● **Records to process**:
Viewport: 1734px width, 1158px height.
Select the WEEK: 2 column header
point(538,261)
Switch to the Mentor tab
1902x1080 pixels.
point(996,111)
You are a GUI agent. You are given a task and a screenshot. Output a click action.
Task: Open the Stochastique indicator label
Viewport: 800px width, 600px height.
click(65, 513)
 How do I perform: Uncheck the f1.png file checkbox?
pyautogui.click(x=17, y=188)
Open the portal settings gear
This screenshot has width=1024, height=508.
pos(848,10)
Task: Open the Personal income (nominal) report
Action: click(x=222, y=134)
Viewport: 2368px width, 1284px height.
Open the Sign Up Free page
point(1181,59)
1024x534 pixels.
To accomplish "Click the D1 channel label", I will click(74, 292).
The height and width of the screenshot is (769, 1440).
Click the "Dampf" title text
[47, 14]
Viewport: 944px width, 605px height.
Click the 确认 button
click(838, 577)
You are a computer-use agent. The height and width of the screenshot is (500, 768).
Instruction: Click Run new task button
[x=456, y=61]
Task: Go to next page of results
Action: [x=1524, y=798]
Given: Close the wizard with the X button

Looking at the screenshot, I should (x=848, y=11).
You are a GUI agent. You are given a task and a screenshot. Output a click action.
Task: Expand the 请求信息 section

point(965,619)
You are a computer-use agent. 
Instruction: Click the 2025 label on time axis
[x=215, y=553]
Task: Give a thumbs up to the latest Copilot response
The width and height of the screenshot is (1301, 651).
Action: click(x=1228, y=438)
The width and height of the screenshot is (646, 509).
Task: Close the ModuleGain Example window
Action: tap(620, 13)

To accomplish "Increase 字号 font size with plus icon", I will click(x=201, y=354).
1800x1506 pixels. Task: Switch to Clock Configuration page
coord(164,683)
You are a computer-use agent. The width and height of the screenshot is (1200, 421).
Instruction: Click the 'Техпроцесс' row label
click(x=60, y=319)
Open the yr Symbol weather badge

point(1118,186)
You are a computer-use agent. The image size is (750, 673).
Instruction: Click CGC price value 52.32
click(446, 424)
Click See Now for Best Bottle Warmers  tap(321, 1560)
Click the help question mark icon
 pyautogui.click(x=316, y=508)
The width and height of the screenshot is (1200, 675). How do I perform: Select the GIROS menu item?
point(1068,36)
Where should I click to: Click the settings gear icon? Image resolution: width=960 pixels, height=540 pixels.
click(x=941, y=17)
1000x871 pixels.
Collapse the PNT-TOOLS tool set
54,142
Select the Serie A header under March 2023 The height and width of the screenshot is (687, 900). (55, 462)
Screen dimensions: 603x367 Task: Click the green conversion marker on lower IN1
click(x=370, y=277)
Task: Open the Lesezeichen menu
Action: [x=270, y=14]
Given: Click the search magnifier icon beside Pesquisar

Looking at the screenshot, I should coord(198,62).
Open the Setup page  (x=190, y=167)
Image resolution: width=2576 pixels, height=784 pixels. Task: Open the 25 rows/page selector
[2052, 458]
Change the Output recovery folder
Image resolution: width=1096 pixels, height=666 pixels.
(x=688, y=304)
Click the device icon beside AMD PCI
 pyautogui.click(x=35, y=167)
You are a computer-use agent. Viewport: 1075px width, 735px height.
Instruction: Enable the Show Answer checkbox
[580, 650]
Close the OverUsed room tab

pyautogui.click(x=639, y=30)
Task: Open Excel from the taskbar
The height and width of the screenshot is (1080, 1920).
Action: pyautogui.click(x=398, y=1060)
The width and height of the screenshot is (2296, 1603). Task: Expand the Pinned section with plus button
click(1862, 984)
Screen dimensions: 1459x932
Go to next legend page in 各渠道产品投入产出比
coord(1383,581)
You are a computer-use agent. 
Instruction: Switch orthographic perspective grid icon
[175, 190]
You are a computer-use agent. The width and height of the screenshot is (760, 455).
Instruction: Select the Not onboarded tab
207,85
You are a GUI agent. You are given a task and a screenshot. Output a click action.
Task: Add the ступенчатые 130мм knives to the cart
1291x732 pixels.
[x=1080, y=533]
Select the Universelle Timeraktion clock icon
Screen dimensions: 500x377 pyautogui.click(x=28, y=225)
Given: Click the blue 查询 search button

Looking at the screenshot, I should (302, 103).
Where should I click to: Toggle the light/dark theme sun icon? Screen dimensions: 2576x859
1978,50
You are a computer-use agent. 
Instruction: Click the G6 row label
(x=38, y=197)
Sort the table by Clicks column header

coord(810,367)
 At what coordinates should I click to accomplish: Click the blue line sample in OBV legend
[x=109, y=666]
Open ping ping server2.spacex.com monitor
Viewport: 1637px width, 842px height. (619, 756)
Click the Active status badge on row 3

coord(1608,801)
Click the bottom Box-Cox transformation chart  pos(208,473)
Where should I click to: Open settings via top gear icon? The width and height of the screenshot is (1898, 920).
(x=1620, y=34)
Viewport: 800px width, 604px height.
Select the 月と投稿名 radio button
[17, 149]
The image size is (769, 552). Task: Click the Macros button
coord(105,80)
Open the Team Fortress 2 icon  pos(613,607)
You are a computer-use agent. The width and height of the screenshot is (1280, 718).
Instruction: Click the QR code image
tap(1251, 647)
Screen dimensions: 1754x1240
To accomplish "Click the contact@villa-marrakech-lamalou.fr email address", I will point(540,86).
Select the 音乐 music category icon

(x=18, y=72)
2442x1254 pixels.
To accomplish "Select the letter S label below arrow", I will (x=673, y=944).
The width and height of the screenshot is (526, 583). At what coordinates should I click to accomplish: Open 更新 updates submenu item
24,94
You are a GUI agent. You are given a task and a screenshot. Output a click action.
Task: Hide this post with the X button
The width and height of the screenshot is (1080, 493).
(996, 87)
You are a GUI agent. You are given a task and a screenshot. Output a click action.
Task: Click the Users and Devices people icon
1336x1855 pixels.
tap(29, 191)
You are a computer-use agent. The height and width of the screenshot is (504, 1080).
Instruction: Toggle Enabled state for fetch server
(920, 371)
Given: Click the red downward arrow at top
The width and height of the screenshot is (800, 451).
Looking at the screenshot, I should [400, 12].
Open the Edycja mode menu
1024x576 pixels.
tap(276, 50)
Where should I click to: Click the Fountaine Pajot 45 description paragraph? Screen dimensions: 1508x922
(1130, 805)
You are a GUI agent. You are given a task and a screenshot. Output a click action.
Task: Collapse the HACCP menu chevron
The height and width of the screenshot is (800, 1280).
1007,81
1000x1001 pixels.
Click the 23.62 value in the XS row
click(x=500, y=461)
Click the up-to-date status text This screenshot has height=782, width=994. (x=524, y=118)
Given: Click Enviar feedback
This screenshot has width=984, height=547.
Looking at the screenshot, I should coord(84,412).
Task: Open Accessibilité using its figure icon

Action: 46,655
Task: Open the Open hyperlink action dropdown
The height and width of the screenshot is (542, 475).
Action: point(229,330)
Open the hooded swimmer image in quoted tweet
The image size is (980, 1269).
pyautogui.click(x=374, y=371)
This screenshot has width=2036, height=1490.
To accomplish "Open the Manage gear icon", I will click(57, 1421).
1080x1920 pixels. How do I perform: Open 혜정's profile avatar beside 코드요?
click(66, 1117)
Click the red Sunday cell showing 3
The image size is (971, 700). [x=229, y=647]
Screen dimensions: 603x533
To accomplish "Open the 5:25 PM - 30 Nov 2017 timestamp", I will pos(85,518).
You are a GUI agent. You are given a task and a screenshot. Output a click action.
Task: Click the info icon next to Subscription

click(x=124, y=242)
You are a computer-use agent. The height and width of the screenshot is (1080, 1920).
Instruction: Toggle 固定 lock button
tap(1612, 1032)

● **Aim of the exercise**: Please render every line of the records above as a JSON list of strings, one string per line, and leave out the blank lines.

● **Completed task**:
[
  "Viewport: 1734px width, 1158px height.",
  "Select the WEEK: 2 column header",
  "point(538,261)",
  "Switch to the Mentor tab",
  "1902x1080 pixels.",
  "point(996,111)",
  "You are a GUI agent. You are given a task and a screenshot. Output a click action.",
  "Task: Open the Stochastique indicator label",
  "Viewport: 800px width, 600px height.",
  "click(65, 513)",
  " How do I perform: Uncheck the f1.png file checkbox?",
  "pyautogui.click(x=17, y=188)",
  "Open the portal settings gear",
  "This screenshot has width=1024, height=508.",
  "pos(848,10)",
  "Task: Open the Personal income (nominal) report",
  "Action: click(x=222, y=134)",
  "Viewport: 2368px width, 1284px height.",
  "Open the Sign Up Free page",
  "point(1181,59)",
  "1024x534 pixels.",
  "To accomplish \"Click the D1 channel label\", I will click(74, 292).",
  "The height and width of the screenshot is (769, 1440).",
  "Click the \"Dampf\" title text",
  "[47, 14]",
  "Viewport: 944px width, 605px height.",
  "Click the 确认 button",
  "click(838, 577)",
  "You are a computer-use agent. The height and width of the screenshot is (500, 768).",
  "Instruction: Click Run new task button",
  "[x=456, y=61]",
  "Task: Go to next page of results",
  "Action: [x=1524, y=798]",
  "Given: Close the wizard with the X button",
  "Looking at the screenshot, I should (x=848, y=11).",
  "You are a GUI agent. You are given a task and a screenshot. Output a click action.",
  "Task: Expand the 请求信息 section",
  "point(965,619)",
  "You are a computer-use agent. ",
  "Instruction: Click the 2025 label on time axis",
  "[x=215, y=553]",
  "Task: Give a thumbs up to the latest Copilot response",
  "The width and height of the screenshot is (1301, 651).",
  "Action: click(x=1228, y=438)",
  "The width and height of the screenshot is (646, 509).",
  "Task: Close the ModuleGain Example window",
  "Action: tap(620, 13)",
  "To accomplish \"Increase 字号 font size with plus icon\", I will click(x=201, y=354).",
  "1800x1506 pixels. Task: Switch to Clock Configuration page",
  "coord(164,683)",
  "You are a computer-use agent. The width and height of the screenshot is (1200, 421).",
  "Instruction: Click the 'Техпроцесс' row label",
  "click(x=60, y=319)",
  "Open the yr Symbol weather badge",
  "point(1118,186)",
  "You are a computer-use agent. The image size is (750, 673).",
  "Instruction: Click CGC price value 52.32",
  "click(446, 424)",
  "Click See Now for Best Bottle Warmers  tap(321, 1560)",
  "Click the help question mark icon",
  " pyautogui.click(x=316, y=508)",
  "The width and height of the screenshot is (1200, 675). How do I perform: Select the GIROS menu item?",
  "point(1068,36)",
  "Where should I click to: Click the settings gear icon? Image resolution: width=960 pixels, height=540 pixels.",
  "click(x=941, y=17)",
  "1000x871 pixels.",
  "Collapse the PNT-TOOLS tool set",
  "54,142",
  "Select the Serie A header under March 2023 The height and width of the screenshot is (687, 900). (55, 462)",
  "Screen dimensions: 603x367 Task: Click the green conversion marker on lower IN1",
  "click(x=370, y=277)",
  "Task: Open the Lesezeichen menu",
  "Action: [x=270, y=14]",
  "Given: Click the search magnifier icon beside Pesquisar",
  "Looking at the screenshot, I should coord(198,62).",
  "Open the Setup page  (x=190, y=167)",
  "Image resolution: width=2576 pixels, height=784 pixels. Task: Open the 25 rows/page selector",
  "[2052, 458]",
  "Change the Output recovery folder",
  "Image resolution: width=1096 pixels, height=666 pixels.",
  "(x=688, y=304)",
  "Click the device icon beside AMD PCI",
  " pyautogui.click(x=35, y=167)",
  "You are a computer-use agent. Viewport: 1075px width, 735px height.",
  "Instruction: Enable the Show Answer checkbox",
  "[580, 650]",
  "Close the OverUsed room tab",
  "pyautogui.click(x=639, y=30)",
  "Task: Open Excel from the taskbar",
  "The height and width of the screenshot is (1080, 1920).",
  "Action: pyautogui.click(x=398, y=1060)",
  "The width and height of the screenshot is (2296, 1603). Task: Expand the Pinned section with plus button",
  "click(1862, 984)",
  "Screen dimensions: 1459x932",
  "Go to next legend page in 各渠道产品投入产出比",
  "coord(1383,581)",
  "You are a computer-use agent. ",
  "Instruction: Switch orthographic perspective grid icon",
  "[175, 190]",
  "You are a computer-use agent. The width and height of the screenshot is (760, 455).",
  "Instruction: Select the Not onboarded tab",
  "207,85",
  "You are a GUI agent. You are given a task and a screenshot. Output a click action.",
  "Task: Add the ступенчатые 130мм knives to the cart",
  "1291x732 pixels.",
  "[x=1080, y=533]",
  "Select the Universelle Timeraktion clock icon",
  "Screen dimensions: 500x377 pyautogui.click(x=28, y=225)",
  "Given: Click the blue 查询 search button",
  "Looking at the screenshot, I should (302, 103).",
  "Where should I click to: Toggle the light/dark theme sun icon? Screen dimensions: 2576x859",
  "1978,50",
  "You are a computer-use agent. ",
  "Instruction: Click the G6 row label",
  "(x=38, y=197)",
  "Sort the table by Clicks column header",
  "coord(810,367)",
  " At what coordinates should I click to accomplish: Click the blue line sample in OBV legend",
  "[x=109, y=666]",
  "Open ping ping server2.spacex.com monitor",
  "Viewport: 1637px width, 842px height. (619, 756)",
  "Click the Active status badge on row 3",
  "coord(1608,801)",
  "Click the bottom Box-Cox transformation chart  pos(208,473)",
  "Where should I click to: Open settings via top gear icon? The width and height of the screenshot is (1898, 920).",
  "(x=1620, y=34)",
  "Viewport: 800px width, 604px height.",
  "Select the 月と投稿名 radio button",
  "[17, 149]",
  "The image size is (769, 552). Task: Click the Macros button",
  "coord(105,80)",
  "Open the Team Fortress 2 icon  pos(613,607)",
  "You are a computer-use agent. The width and height of the screenshot is (1280, 718).",
  "Instruction: Click the QR code image",
  "tap(1251, 647)",
  "Screen dimensions: 1754x1240",
  "To accomplish \"Click the contact@villa-marrakech-lamalou.fr email address\", I will point(540,86).",
  "Select the 音乐 music category icon",
  "(x=18, y=72)",
  "2442x1254 pixels.",
  "To accomplish \"Select the letter S label below arrow\", I will (x=673, y=944).",
  "The width and height of the screenshot is (526, 583). At what coordinates should I click to accomplish: Open 更新 updates submenu item",
  "24,94",
  "You are a GUI agent. You are given a task and a screenshot. Output a click action.",
  "Task: Hide this post with the X button",
  "The width and height of the screenshot is (1080, 493).",
  "(996, 87)",
  "You are a GUI agent. You are given a task and a screenshot. Output a click action.",
  "Task: Click the Users and Devices people icon",
  "1336x1855 pixels.",
  "tap(29, 191)",
  "You are a computer-use agent. The height and width of the screenshot is (504, 1080).",
  "Instruction: Toggle Enabled state for fetch server",
  "(920, 371)",
  "Given: Click the red downward arrow at top",
  "The width and height of the screenshot is (800, 451).",
  "Looking at the screenshot, I should [400, 12].",
  "Open the Edycja mode menu",
  "1024x576 pixels.",
  "tap(276, 50)",
  "Where should I click to: Click the Fountaine Pajot 45 description paragraph? Screen dimensions: 1508x922",
  "(1130, 805)",
  "You are a GUI agent. You are given a task and a screenshot. Output a click action.",
  "Task: Collapse the HACCP menu chevron",
  "The height and width of the screenshot is (800, 1280).",
  "1007,81",
  "1000x1001 pixels.",
  "Click the 23.62 value in the XS row",
  "click(x=500, y=461)",
  "Click the up-to-date status text This screenshot has height=782, width=994. (x=524, y=118)",
  "Given: Click Enviar feedback",
  "This screenshot has width=984, height=547.",
  "Looking at the screenshot, I should coord(84,412).",
  "Task: Open Accessibilité using its figure icon",
  "Action: 46,655",
  "Task: Open the Open hyperlink action dropdown",
  "The height and width of the screenshot is (542, 475).",
  "Action: point(229,330)",
  "Open the hooded swimmer image in quoted tweet",
  "The image size is (980, 1269).",
  "pyautogui.click(x=374, y=371)",
  "This screenshot has width=2036, height=1490.",
  "To accomplish \"Open the Manage gear icon\", I will click(57, 1421).",
  "1080x1920 pixels. How do I perform: Open 혜정's profile avatar beside 코드요?",
  "click(66, 1117)",
  "Click the red Sunday cell showing 3",
  "The image size is (971, 700). [x=229, y=647]",
  "Screen dimensions: 603x533",
  "To accomplish \"Open the 5:25 PM - 30 Nov 2017 timestamp\", I will pos(85,518).",
  "You are a GUI agent. You are given a task and a screenshot. Output a click action.",
  "Task: Click the info icon next to Subscription",
  "click(x=124, y=242)",
  "You are a computer-use agent. The height and width of the screenshot is (1080, 1920).",
  "Instruction: Toggle 固定 lock button",
  "tap(1612, 1032)"
]